Consumers shell out extra for booze as govt goes easy on errant vends
Charging above MRP on any pretext is an offence under the Legal Metrology Act provisions. But this law is never invoked against the shopkeepers. As per the new liquor policy adopted in May, liquor vends need to be penalised six times before their licence is revoked.dehradun Updated: Nov 02, 2017 20:39 IST
DEHRADUN: Here’s a dampener for those who seek to lift their spirits by downing a peg or two. They will have to continue paying a little extra for every bottle of booze in Uttarakhand.
Even as complaints of charging over and above the maximum retail price (MRP) for liquor keep pouring in, the government is trying to wash its hands of the whole brouhaha by penalising errant shopkeepers Rs 5,000 as fine. The liquor vendors pay the fine and continue overcharging the consumers.
Charging above MRP on any pretext is an offence under the Legal Metrology Act provisions. But this law is never invoked against the shopkeepers. As per the new liquor policy adopted in May, liquor vends need to be penalised six times before their licence is revoked. The licence is valid for one year.
Retailers claim they are forced to charge more from customers as they have to “grease the palm” of excise officials — right from inspector to the district level. A sting video shot in Dehradun and widely circulated on the social media purportedly shows shopkeepers refusing to sell liquor at MRP and charging anything between Rs 10-20 over the prescribed rate.
Excise minister Prakash Pant, in a bid to save the department’s image, has asked officials to take action against the erring shopkeepers. Excise commissioner Yugal Pant was removed in a bureaucratic reshuffle Wednesday apparently owing to the controversy over the “over-charging” of liquor.
“We have so far impounded 1,331 shops — several shops were penalised two to three times — and collected Rs 34 lakh fine... Government is stringent against those who don’t follow regulations,” the minister said in a video message. The officials, he said, were reaching out to each of the 506 shops located in Uttarakhand.
The over-charging of liquor is a wide-spread phenomenon. For instance, vendors charge Rs 10-30 extra on a quarter bottle (180 ml) of an Indian Made Foreign Liquor (IMFL) brand depending on location of an outlet. The over-charging is higher in hills where customers have no say.
But liquor traders justify the over-charging. One of the prominent traders of Dehradun alleged that excise officials seek “commission” on sales. “Right from the inspector to the officials of respective police stations asks for their cut.

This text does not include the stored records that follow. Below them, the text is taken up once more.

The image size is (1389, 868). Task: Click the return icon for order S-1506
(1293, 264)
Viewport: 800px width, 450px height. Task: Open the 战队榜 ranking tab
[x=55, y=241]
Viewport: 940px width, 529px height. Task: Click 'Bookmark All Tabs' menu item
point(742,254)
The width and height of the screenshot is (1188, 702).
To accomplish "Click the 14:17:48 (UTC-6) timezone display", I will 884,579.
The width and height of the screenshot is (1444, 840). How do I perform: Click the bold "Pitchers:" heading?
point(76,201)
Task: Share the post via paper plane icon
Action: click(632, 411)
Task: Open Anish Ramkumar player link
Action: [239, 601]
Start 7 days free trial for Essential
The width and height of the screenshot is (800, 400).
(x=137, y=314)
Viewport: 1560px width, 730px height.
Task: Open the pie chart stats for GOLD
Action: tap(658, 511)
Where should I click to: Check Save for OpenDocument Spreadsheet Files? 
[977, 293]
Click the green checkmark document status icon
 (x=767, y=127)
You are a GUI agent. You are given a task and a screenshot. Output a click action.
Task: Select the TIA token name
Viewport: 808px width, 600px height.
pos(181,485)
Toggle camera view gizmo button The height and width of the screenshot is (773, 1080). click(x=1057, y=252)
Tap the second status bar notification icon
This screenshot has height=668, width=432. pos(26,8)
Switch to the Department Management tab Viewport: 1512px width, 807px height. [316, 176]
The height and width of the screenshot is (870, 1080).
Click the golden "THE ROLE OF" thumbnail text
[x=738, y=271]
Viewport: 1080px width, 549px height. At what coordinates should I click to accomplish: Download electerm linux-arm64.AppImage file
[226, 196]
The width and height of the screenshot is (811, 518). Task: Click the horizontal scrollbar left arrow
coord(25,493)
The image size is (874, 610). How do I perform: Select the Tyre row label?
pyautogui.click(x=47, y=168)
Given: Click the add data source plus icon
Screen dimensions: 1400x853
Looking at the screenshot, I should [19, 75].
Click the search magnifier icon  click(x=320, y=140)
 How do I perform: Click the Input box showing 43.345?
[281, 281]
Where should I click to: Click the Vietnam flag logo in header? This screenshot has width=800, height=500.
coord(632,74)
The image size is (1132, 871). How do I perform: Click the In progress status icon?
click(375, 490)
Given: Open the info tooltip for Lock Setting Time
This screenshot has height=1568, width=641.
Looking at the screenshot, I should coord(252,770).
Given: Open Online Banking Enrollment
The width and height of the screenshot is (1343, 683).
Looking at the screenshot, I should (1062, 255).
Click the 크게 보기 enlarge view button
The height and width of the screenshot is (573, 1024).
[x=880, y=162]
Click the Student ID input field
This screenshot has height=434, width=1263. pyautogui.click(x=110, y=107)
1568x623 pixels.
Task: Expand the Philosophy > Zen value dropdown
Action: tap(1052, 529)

From where are we are supposed to give that?” he asked.
Liquor plays a prominent role in state politics. During the Congress regime, a sting video had come out purportedly showing an IAS officer fixing deal for money with a particular brand. The Bharatiya Janata Party (BJP), then in opposition, had trained guns on the Harish Rawat government for playing into the hands of liquor mafia. The party, after assuming power, had promised to keep the business clean.
“The government has made provisions so that a retailer earns 20-25% on every bottle after paying all expenses. However, the palm greasing that was visible in the last regime is still on,” alleged a sales official with a leading liquor brand.
In Uttarakhand, 35 lakh crates of IMFL are sold every year. One crate contains 12 bottles. Similarly, some 26 lakh crates of beer are sold while country liquor accounts for 18 lakh odd crates. Consumer rights activists say that while consumers are being cheated of their money, the excise department claims to have done its duty by slapping a fine of Rs 5,000 on the erring shopkeepers.
“Why not take action against the shops under MRP Act...? We are ready to take up such cases if complainants approach us,” All India Consumers Council president Brig (retd) KG Behl asserted.
Pant, however, denies the government going soft on errant shopkeepers. He adds that the offenders can face cancellation of the shop licenses if the complaints come again against them. In the last financial year, the government earned Rs 1,685 crore against the target of Rs 1,900 crore. For the ongoing fiscal, the target has been set at Rs 2,100 crore.